- Work to be completed
Report the number of lines below in which the word "left" occurs. Nothing else is needed.
* * * * * * *
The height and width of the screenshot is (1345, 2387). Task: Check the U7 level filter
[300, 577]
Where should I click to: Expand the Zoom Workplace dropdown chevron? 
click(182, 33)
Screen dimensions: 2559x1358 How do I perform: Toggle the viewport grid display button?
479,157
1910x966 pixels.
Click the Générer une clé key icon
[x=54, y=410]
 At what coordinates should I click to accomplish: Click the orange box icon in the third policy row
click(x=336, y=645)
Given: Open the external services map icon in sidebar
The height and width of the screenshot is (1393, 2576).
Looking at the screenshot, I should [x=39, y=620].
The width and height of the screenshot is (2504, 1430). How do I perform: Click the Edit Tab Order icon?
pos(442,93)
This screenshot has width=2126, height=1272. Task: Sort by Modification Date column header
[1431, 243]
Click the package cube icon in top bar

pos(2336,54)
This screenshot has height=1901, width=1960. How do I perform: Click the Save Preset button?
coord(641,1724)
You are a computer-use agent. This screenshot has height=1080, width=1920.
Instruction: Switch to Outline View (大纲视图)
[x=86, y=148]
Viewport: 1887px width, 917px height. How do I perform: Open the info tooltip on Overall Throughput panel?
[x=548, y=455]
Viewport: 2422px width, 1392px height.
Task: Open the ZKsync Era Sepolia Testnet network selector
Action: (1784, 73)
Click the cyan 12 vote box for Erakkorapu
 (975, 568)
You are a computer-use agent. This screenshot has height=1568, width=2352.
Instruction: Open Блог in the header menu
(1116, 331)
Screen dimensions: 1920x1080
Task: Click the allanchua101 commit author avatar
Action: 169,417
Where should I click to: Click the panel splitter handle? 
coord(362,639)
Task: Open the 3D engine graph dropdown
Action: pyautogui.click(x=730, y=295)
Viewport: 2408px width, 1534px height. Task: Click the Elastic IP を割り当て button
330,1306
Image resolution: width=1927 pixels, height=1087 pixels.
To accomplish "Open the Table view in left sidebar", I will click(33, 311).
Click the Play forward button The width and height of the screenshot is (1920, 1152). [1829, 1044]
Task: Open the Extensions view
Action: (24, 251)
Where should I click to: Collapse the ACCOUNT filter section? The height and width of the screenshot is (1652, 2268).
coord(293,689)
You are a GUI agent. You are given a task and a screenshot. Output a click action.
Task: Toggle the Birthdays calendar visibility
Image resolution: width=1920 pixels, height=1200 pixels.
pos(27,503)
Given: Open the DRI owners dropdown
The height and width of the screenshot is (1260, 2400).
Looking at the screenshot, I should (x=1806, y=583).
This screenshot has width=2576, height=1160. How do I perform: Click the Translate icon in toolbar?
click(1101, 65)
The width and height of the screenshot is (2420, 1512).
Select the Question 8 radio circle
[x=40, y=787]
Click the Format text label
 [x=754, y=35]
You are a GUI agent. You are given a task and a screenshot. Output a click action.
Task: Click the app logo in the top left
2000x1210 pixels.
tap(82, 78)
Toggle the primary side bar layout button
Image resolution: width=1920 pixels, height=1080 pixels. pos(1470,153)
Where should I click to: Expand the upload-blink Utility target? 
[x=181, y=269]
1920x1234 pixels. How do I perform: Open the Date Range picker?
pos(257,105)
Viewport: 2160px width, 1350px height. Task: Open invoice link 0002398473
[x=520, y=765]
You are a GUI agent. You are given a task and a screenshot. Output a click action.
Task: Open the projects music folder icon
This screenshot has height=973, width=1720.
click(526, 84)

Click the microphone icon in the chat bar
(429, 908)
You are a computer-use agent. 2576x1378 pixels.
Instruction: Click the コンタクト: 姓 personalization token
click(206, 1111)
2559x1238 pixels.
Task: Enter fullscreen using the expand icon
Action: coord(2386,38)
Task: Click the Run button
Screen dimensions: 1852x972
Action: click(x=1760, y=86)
* * * * * * *
- Reply
2